-- Information supplied follows --
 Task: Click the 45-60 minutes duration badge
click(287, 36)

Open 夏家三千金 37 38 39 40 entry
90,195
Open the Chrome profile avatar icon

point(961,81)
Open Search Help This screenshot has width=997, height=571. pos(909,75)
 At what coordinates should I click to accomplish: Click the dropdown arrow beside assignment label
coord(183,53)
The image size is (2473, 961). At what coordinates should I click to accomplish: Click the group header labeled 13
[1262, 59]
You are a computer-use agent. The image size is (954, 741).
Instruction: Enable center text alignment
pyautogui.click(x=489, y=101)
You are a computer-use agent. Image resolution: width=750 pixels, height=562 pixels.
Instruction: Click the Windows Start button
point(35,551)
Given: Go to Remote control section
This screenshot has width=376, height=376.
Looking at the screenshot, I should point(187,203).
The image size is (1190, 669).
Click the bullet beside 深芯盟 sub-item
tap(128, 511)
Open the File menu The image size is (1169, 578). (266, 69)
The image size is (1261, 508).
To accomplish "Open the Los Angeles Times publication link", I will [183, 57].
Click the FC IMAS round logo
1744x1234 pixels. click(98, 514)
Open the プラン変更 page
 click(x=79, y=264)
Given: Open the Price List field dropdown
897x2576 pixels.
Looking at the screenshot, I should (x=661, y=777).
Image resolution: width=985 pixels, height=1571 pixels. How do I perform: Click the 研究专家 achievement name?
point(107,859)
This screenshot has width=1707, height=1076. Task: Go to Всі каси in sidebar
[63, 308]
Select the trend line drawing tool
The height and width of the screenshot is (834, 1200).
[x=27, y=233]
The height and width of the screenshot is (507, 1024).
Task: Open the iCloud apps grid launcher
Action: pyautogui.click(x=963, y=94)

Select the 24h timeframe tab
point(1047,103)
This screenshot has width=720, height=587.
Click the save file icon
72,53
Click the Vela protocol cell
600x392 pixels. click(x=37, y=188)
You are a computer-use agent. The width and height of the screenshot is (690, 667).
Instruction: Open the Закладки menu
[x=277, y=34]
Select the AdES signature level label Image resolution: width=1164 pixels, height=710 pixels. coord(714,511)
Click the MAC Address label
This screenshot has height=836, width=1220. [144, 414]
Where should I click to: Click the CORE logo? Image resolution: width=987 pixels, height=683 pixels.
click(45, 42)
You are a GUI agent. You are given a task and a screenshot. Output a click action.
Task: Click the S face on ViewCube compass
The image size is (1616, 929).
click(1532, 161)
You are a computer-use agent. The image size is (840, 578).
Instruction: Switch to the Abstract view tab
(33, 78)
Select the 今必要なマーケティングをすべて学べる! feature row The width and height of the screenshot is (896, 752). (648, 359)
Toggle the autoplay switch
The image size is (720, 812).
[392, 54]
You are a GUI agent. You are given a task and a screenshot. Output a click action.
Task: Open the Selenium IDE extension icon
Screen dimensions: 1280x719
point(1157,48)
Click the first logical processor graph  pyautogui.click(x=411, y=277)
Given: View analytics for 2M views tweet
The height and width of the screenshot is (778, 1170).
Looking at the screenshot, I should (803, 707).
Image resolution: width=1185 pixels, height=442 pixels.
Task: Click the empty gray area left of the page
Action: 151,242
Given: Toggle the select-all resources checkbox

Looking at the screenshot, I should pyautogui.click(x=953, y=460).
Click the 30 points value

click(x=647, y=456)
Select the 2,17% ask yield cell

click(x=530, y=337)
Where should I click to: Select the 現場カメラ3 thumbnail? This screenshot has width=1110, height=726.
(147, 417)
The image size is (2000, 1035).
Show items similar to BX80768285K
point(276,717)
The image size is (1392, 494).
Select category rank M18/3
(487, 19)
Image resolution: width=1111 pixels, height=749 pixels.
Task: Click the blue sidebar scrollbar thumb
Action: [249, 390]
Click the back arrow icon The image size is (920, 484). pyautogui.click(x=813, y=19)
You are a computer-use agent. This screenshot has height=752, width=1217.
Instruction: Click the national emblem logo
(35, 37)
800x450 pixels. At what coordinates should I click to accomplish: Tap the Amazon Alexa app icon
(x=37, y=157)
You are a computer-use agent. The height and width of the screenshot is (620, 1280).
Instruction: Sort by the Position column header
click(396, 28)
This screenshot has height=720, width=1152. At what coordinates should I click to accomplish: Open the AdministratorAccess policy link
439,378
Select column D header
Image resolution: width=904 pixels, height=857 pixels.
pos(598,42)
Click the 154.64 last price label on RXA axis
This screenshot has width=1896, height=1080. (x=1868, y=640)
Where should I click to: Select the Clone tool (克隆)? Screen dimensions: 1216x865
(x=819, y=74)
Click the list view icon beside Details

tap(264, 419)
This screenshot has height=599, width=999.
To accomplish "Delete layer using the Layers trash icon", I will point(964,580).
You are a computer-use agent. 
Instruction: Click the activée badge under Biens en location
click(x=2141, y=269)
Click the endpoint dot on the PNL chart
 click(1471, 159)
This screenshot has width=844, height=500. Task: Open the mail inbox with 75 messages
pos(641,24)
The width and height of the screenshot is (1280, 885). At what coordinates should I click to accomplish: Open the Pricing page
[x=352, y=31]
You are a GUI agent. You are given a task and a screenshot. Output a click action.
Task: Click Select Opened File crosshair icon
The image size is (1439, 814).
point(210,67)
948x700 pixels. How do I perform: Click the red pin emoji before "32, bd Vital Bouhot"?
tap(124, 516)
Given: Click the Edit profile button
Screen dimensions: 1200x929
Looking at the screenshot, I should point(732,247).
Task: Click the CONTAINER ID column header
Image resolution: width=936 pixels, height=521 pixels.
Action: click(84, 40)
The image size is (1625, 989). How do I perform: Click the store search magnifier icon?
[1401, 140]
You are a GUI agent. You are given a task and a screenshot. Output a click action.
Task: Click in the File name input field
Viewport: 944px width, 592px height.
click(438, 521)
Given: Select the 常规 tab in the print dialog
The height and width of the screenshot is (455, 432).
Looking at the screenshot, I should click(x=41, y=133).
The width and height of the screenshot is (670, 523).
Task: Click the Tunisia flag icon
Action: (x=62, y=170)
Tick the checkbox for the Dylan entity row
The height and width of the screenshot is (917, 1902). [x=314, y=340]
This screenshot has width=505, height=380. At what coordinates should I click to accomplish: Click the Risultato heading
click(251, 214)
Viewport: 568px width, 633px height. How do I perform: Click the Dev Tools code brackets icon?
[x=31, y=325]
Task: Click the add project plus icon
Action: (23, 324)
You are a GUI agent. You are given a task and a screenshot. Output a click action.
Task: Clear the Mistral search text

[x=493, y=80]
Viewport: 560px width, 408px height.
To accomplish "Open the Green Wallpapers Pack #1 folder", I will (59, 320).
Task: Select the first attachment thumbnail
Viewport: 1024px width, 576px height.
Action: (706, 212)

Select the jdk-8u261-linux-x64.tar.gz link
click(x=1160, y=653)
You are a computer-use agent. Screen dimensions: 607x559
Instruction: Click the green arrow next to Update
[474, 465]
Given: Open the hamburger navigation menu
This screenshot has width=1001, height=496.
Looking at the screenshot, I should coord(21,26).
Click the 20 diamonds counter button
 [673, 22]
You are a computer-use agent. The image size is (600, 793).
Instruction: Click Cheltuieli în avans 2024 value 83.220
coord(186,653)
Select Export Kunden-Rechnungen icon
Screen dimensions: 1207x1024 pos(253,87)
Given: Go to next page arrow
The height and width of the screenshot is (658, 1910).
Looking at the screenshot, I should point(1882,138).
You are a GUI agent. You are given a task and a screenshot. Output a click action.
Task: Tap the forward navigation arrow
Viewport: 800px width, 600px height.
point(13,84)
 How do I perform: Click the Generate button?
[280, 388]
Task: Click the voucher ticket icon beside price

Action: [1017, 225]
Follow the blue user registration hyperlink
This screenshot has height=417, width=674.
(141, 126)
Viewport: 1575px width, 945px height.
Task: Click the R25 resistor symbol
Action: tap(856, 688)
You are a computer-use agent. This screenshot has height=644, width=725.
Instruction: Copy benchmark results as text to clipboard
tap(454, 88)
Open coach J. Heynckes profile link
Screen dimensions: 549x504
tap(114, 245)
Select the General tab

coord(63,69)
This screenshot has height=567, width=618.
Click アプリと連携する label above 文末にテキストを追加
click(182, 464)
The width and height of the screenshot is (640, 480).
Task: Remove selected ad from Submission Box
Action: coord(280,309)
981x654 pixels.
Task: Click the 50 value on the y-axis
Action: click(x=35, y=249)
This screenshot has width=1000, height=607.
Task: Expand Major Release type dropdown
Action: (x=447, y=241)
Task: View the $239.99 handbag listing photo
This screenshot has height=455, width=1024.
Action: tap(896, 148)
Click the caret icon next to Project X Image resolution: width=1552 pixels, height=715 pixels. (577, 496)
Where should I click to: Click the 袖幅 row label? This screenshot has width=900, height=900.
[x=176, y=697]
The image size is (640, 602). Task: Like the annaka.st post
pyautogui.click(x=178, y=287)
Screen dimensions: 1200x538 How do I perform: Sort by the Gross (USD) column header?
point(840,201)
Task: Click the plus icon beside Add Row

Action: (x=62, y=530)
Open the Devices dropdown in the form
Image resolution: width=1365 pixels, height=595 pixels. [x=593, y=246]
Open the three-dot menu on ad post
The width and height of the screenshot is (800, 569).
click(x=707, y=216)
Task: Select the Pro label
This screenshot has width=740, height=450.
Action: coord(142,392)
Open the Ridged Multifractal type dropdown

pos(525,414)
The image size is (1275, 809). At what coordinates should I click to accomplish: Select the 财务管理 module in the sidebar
-- Information supplied concluded --
Your objective:
Starting at the line above that contains "Click the FC IMAS round logo", write out each line exactly until the line that contains "Given: View analytics for 2M views tweet" has been written, and stop there.

Answer for this exercise:
Click the FC IMAS round logo
1744x1234 pixels. click(98, 514)
Open the プラン変更 page
 click(x=79, y=264)
Given: Open the Price List field dropdown
897x2576 pixels.
Looking at the screenshot, I should (x=661, y=777).
Image resolution: width=985 pixels, height=1571 pixels. How do I perform: Click the 研究专家 achievement name?
point(107,859)
This screenshot has width=1707, height=1076. Task: Go to Всі каси in sidebar
[63, 308]
Select the trend line drawing tool
The height and width of the screenshot is (834, 1200).
[x=27, y=233]
The height and width of the screenshot is (507, 1024).
Task: Open the iCloud apps grid launcher
Action: pyautogui.click(x=963, y=94)

Select the 24h timeframe tab
point(1047,103)
This screenshot has width=720, height=587.
Click the save file icon
72,53
Click the Vela protocol cell
600x392 pixels. click(x=37, y=188)
You are a computer-use agent. The width and height of the screenshot is (690, 667).
Instruction: Open the Закладки menu
[x=277, y=34]
Select the AdES signature level label Image resolution: width=1164 pixels, height=710 pixels. coord(714,511)
Click the MAC Address label
This screenshot has height=836, width=1220. [144, 414]
Where should I click to: Click the CORE logo? Image resolution: width=987 pixels, height=683 pixels.
click(45, 42)
You are a GUI agent. You are given a task and a screenshot. Output a click action.
Task: Click the S face on ViewCube compass
The image size is (1616, 929).
click(1532, 161)
You are a computer-use agent. The image size is (840, 578).
Instruction: Switch to the Abstract view tab
(33, 78)
Select the 今必要なマーケティングをすべて学べる! feature row The width and height of the screenshot is (896, 752). (648, 359)
Toggle the autoplay switch
The image size is (720, 812).
[392, 54]
You are a GUI agent. You are given a task and a screenshot. Output a click action.
Task: Open the Selenium IDE extension icon
Screen dimensions: 1280x719
point(1157,48)
Click the first logical processor graph  pyautogui.click(x=411, y=277)
Given: View analytics for 2M views tweet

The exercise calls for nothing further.